Dow has been under pressure from the hedge fund Third Point LLC to split its specialty chemical and petrochemical businesses.
Dow CEO and Chairman Andrew Liveris said in a statement that the Olin deal has helped the Midland, Michigan-based company exceed its target to divest $7 billion to $8.5 billion of non-strategic businesses and assets.
Dow said that it would join its chlor-alkali and downstream derivatives businesses with Olin Corp. in a cash-and-stock transaction. The transaction includes Dow’s U.S. Gulf Coast chlor-alkali and vinyl, global chlorinated organics and global epoxy businesses.

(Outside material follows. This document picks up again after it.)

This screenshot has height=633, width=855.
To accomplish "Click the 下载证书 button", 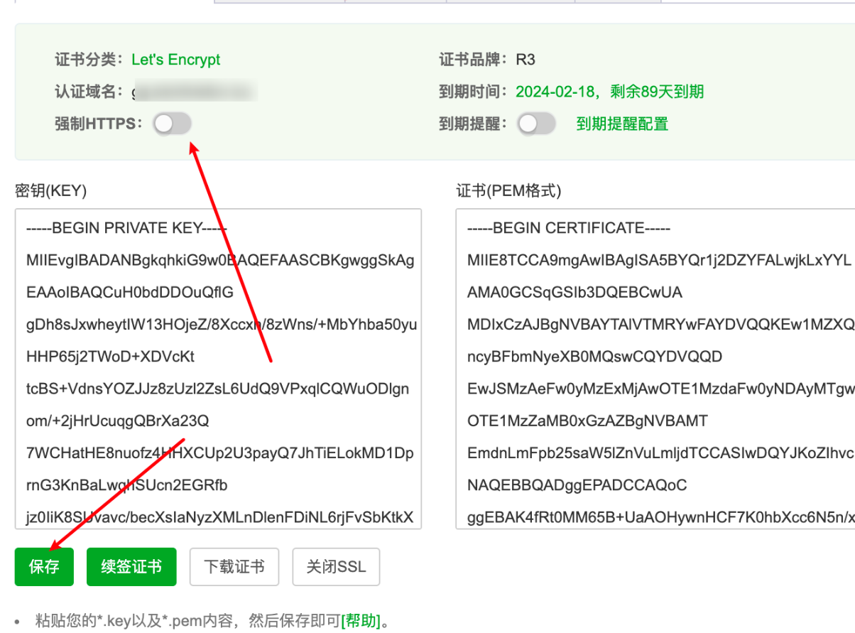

The deal includes $2 billion of cash and cash equivalents to be paid to Dow; an estimated $2.2 billion in Olin common stock and about $800 million of pension assumptions and other liabilities.

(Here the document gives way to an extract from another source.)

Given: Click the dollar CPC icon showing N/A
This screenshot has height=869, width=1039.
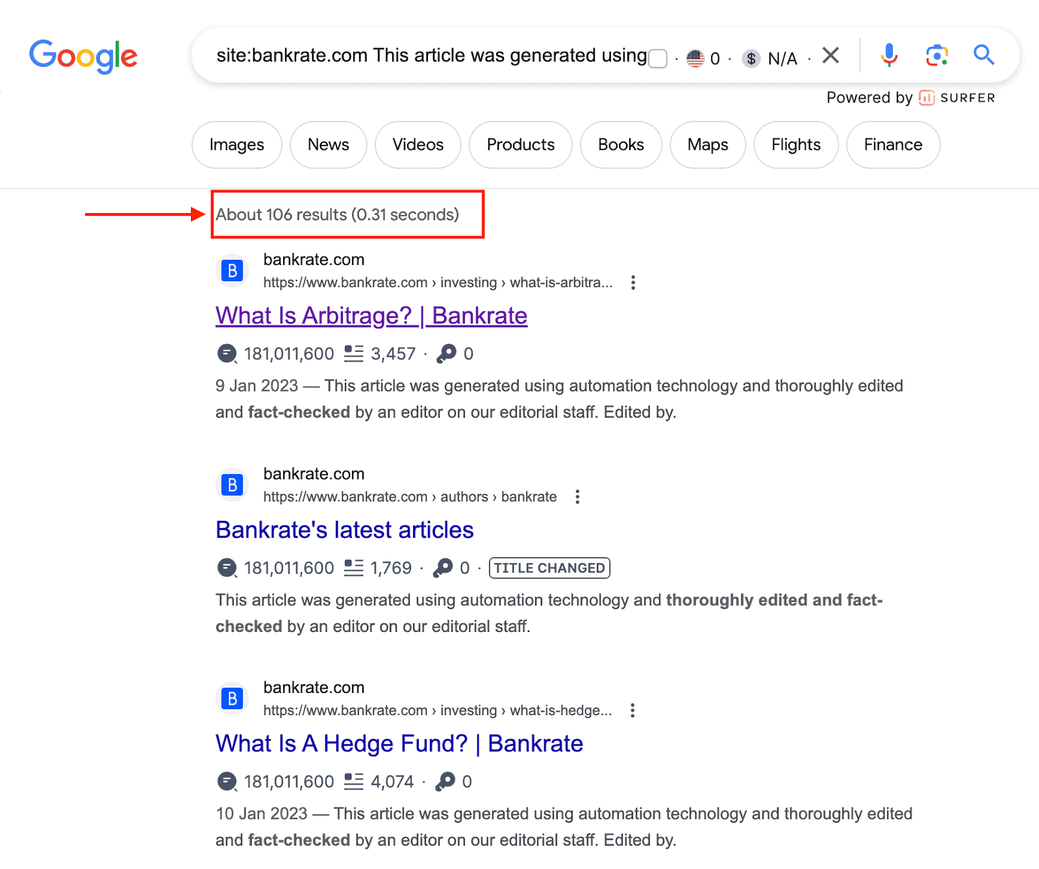Looking at the screenshot, I should click(x=751, y=58).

The new company will have annual revenue of nearly $7 billion.
Shareholders of Dow Chemical Co. will receive about 50.5 per cent of Olin’s stock, with existing Olin shareholders owning about 49.5 per cent.
Clayton, Missouri-based Olin said that it anticipates annual cost savings of at least $200 million within three years. Joseph Rupp will remain as Olin’s CEO. Its board will include the existing nine Olin directors and three new members to be designated by Dow.
Shares of Olin surged more than 26 per cent before the market open.
The deal, which is targeted to close by year’s end, still needs approval from Olin shareholders.
Dow and Olin also announced a separate, 20-year long-term capacity rights agreement for the supply of ethylene by Dow to Olin.